Test

Objectives

Installing GA4 does not incur any Decode GA4 consumption costs, and gives you immediate access to a number of useful metadata resources. However it is not until you have called the RUN function that your data is transformed and your output tables are created.

You can use the pricing calculator to estimate the volume and cost for monthly automation and backfill of historic data.

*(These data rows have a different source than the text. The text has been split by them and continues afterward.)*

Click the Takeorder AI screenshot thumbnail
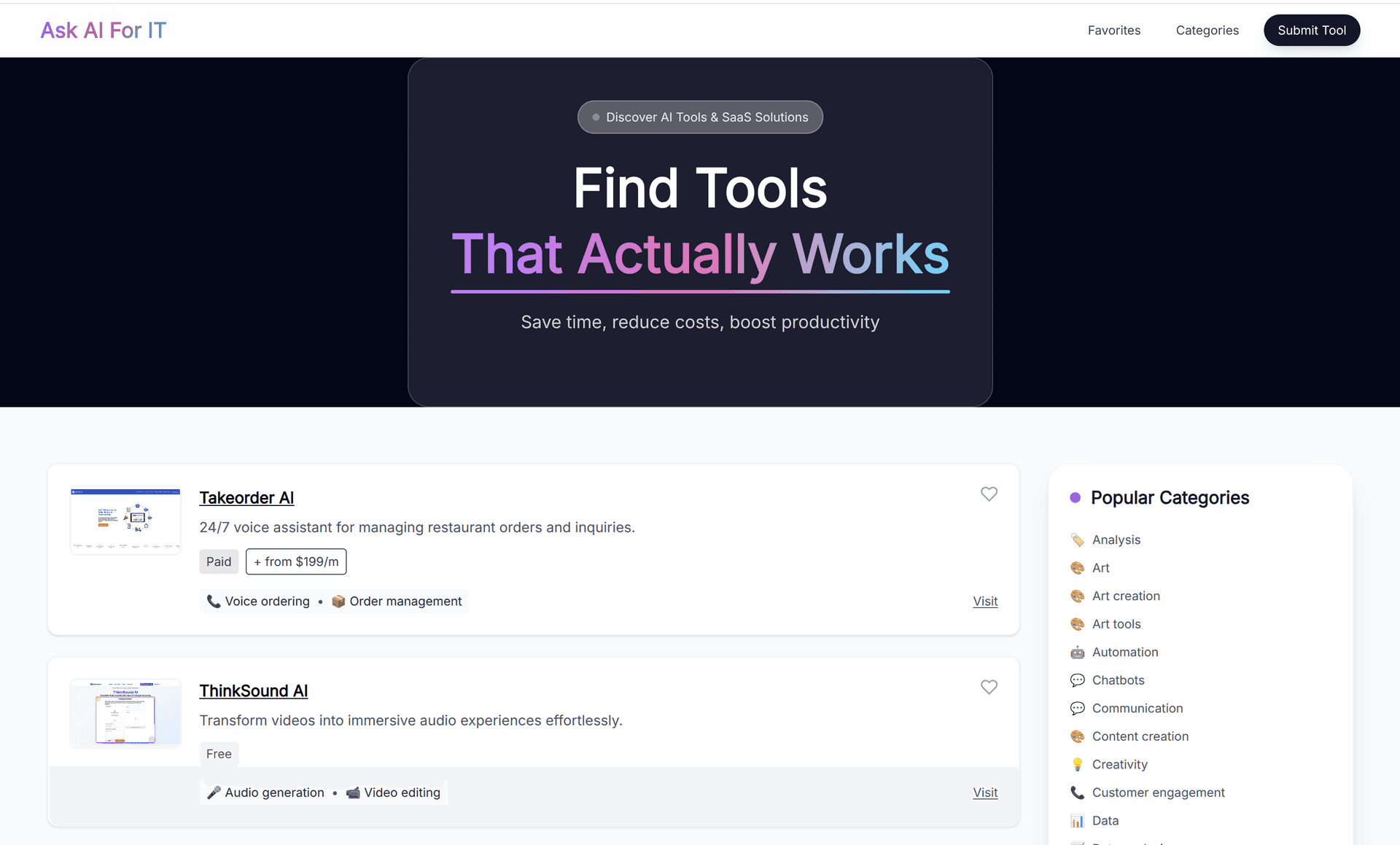tap(125, 520)
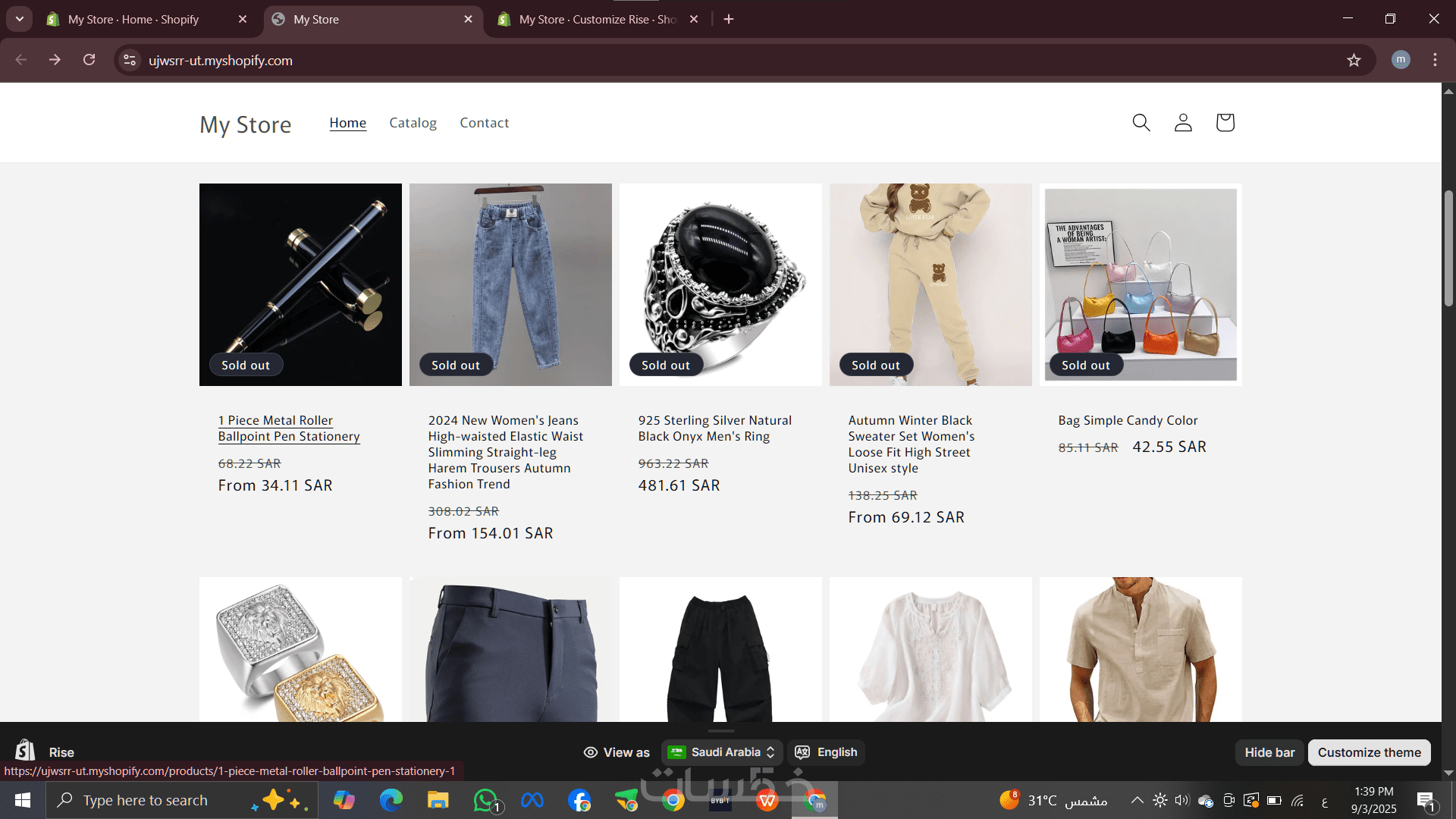Open Chrome three-dot menu
The width and height of the screenshot is (1456, 819).
[x=1435, y=60]
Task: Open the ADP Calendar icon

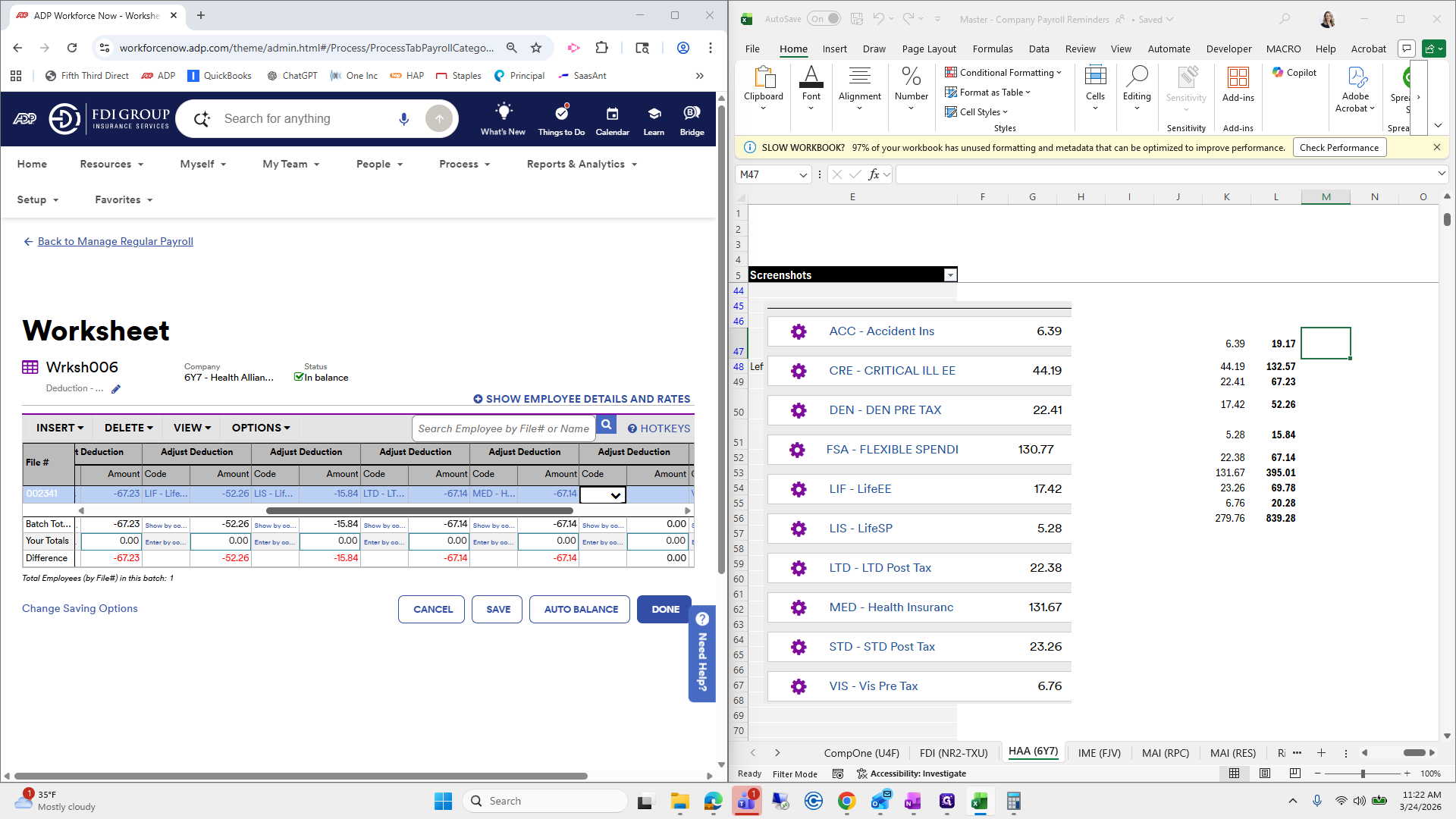Action: (612, 115)
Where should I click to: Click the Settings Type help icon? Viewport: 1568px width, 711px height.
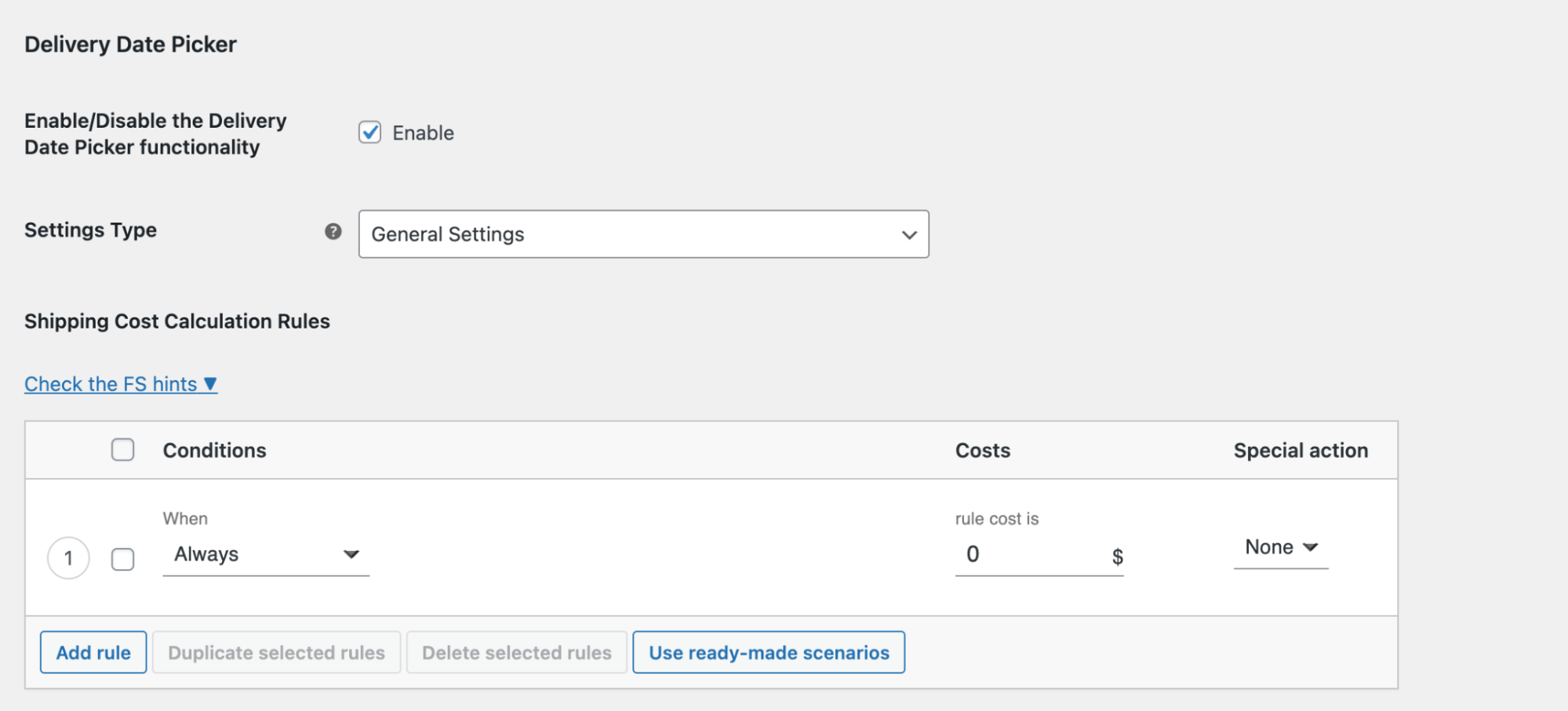(333, 231)
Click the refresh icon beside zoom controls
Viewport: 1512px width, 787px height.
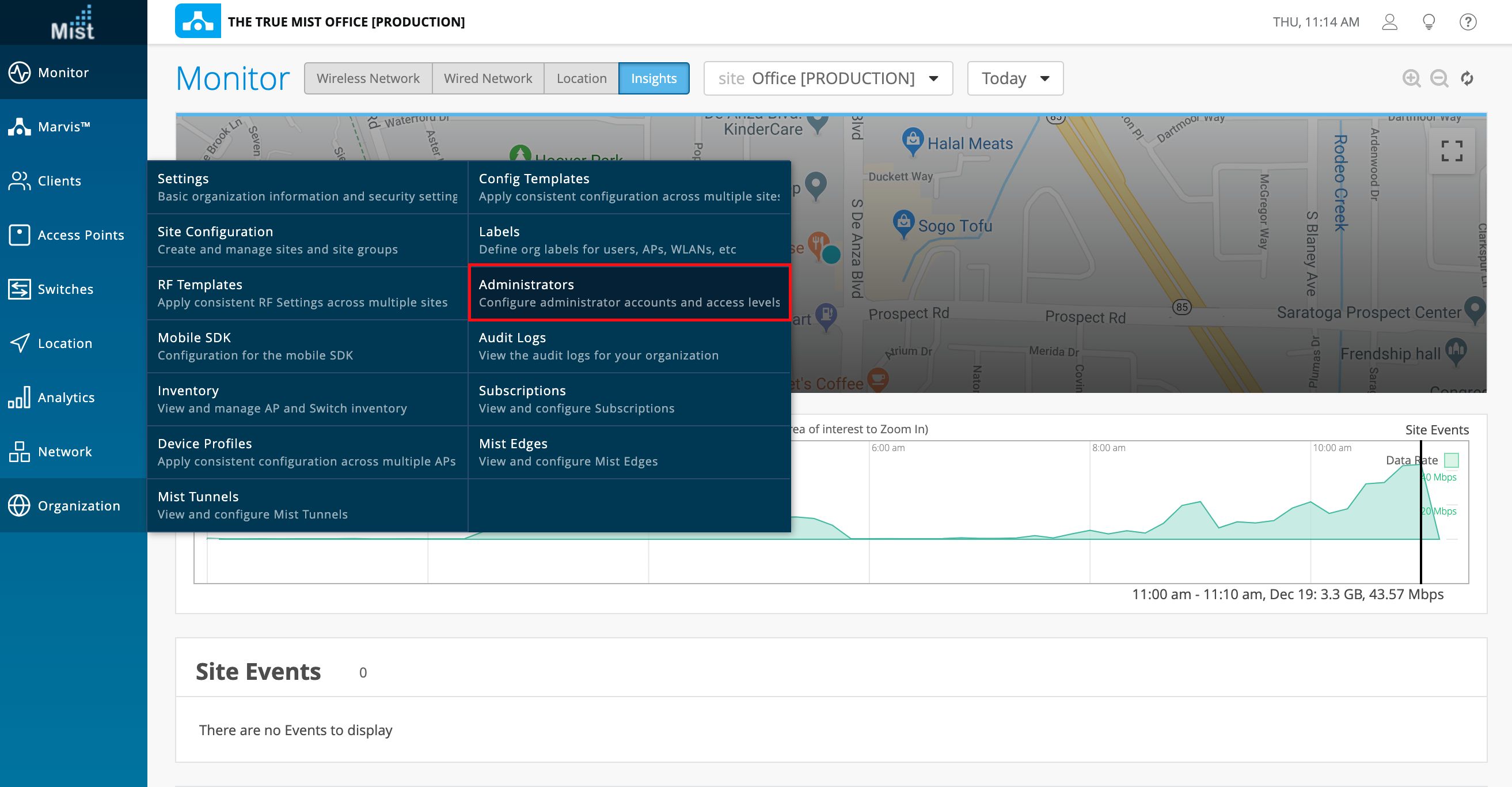click(x=1467, y=78)
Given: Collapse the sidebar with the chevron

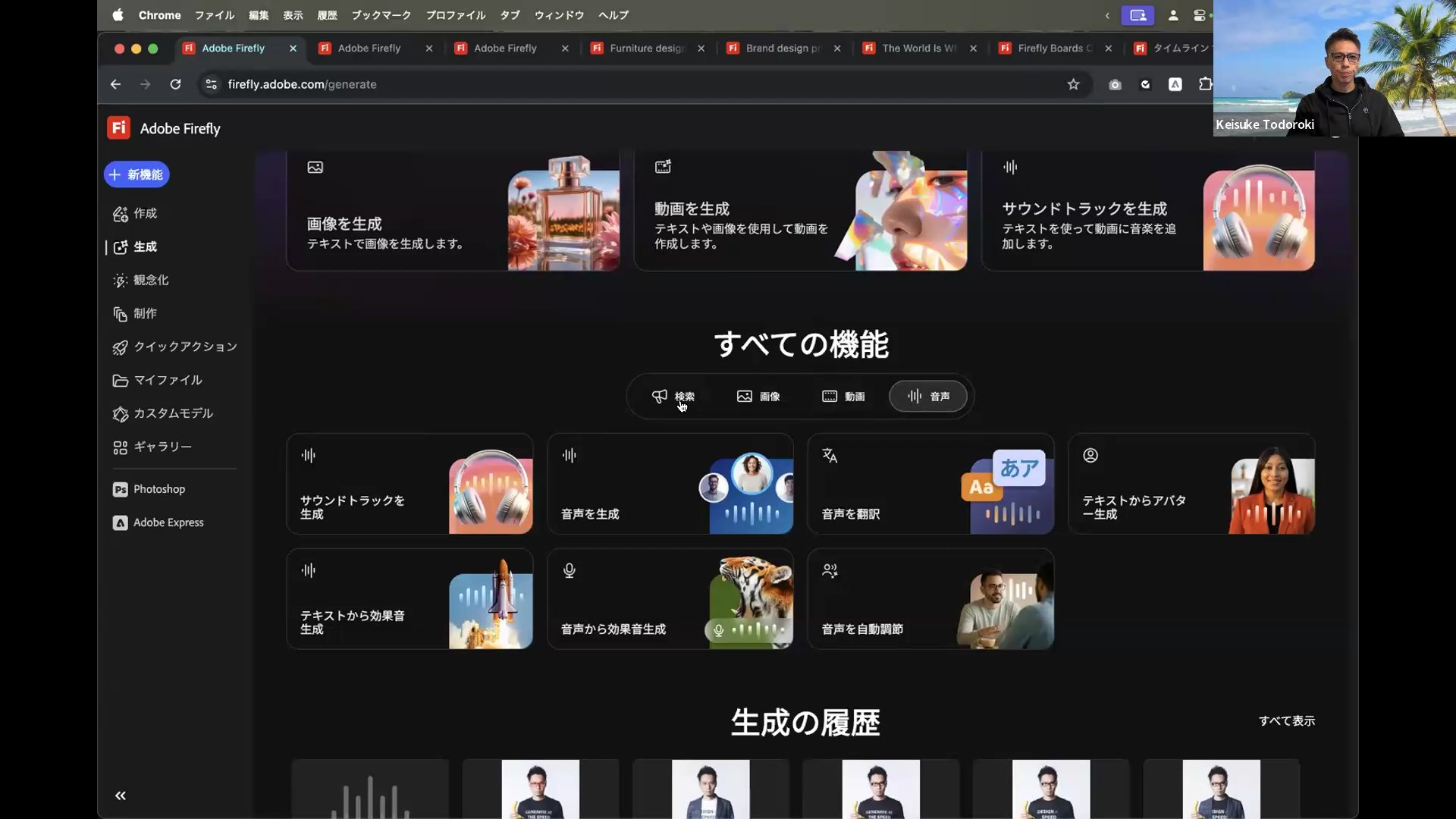Looking at the screenshot, I should (120, 795).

However, if you want to sample a subset of data before committing to a full backfill, then the following approach is recommended.

Approach

This approach will install Decode GA4 and run on a recent subset of data, with the option to run a full or targeted backfill after verification.

Test Installation

Subscribe to Decode GA4 via Google Cloud Marketplace.
Log into the Installer App by clicking Manage on provider or by going directly to ga4.decodedata.io.
Upon login you will be taken to the GA4 Properties page. Select the Google Cloud Project and GA4 dataset from the dropdowns.
Select the Installation Type. If the Quick Install type is External Storage Destination, then you need to input the GCS Bucket Name too. You will now see the installation options.
Ensure that the Run on installation option is checked.
Set the number of days to backfill — a minimum of 7 days is required, with 30–90 days recommended for a meaningful sample.
Click Install Decode GA4.
Navigate to BigQuery Studio, where you will find both the linked dataset and the newly created dataset and resources.

Verification

Take some time to review the output structure and verify it meets your expectations. If needed, revise your configuration — for example, to exclude any parameters that are not relevant to your analysis.

Backfill

Upon verification, you may want to run a full or targeted backfill. The commands and configurations are presented below, and the full documentation is available in the run section.

Full

To process all unprocessed data in one go, set the run_mode to auto as a one-time operation.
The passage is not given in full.